*** Exercise materials ***

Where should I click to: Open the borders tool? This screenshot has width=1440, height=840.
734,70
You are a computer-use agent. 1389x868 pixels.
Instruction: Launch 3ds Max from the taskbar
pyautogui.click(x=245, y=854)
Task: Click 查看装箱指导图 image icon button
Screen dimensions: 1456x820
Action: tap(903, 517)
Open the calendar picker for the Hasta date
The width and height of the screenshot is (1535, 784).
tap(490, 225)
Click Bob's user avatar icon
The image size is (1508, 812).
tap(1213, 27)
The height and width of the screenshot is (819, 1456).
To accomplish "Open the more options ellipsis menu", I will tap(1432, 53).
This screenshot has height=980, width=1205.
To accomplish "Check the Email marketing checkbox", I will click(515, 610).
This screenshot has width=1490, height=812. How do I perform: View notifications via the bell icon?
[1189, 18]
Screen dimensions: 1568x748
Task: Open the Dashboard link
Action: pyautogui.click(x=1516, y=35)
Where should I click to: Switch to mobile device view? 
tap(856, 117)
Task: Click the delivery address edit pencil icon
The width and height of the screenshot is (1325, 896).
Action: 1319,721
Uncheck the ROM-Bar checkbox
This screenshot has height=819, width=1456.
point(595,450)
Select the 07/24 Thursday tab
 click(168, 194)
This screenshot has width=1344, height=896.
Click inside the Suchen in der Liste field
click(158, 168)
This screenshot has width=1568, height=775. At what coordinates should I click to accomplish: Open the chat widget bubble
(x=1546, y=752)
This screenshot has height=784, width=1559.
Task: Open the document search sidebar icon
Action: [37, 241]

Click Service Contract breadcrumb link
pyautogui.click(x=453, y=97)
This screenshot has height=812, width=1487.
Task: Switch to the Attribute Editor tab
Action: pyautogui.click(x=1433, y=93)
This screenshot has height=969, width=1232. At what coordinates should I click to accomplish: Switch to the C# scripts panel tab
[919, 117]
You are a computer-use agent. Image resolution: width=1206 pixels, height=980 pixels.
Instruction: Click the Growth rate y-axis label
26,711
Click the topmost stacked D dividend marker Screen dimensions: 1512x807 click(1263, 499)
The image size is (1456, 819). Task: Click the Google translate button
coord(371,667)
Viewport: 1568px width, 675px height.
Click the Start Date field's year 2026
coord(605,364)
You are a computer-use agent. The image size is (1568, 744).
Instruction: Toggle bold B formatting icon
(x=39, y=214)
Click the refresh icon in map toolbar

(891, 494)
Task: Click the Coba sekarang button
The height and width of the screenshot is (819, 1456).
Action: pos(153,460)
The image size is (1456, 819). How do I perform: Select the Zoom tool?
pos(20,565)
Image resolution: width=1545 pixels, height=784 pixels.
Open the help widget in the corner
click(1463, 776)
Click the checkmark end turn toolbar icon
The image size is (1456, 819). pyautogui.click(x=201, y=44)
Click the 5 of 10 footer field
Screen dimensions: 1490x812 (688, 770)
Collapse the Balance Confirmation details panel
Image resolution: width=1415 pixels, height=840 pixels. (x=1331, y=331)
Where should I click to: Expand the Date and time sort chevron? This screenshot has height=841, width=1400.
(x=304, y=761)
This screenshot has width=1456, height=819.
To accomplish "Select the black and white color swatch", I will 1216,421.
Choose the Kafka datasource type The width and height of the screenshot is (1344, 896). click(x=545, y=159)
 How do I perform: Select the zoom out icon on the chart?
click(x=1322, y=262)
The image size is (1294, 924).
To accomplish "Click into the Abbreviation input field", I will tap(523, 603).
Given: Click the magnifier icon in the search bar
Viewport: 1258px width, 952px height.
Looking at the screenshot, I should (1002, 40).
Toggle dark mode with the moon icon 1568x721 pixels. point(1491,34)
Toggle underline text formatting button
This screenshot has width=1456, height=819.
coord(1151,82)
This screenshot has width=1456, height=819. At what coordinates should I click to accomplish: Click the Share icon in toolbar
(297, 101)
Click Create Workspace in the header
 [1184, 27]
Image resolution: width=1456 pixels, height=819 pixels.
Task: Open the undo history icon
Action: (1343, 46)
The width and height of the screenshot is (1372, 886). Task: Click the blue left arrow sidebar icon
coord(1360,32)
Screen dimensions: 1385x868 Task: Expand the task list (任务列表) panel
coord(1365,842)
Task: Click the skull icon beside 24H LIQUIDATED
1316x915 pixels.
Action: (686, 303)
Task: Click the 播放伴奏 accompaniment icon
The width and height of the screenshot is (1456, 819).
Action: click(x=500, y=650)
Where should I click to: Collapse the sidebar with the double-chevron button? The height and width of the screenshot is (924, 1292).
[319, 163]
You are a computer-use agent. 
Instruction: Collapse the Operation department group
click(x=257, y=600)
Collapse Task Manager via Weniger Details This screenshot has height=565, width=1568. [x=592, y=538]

***

» Task brief
Look through the entries above. Extract each line with the word "checkbox".

» Answer for the task
To accomplish "Check the Email marketing checkbox", I will click(515, 610).
Uncheck the ROM-Bar checkbox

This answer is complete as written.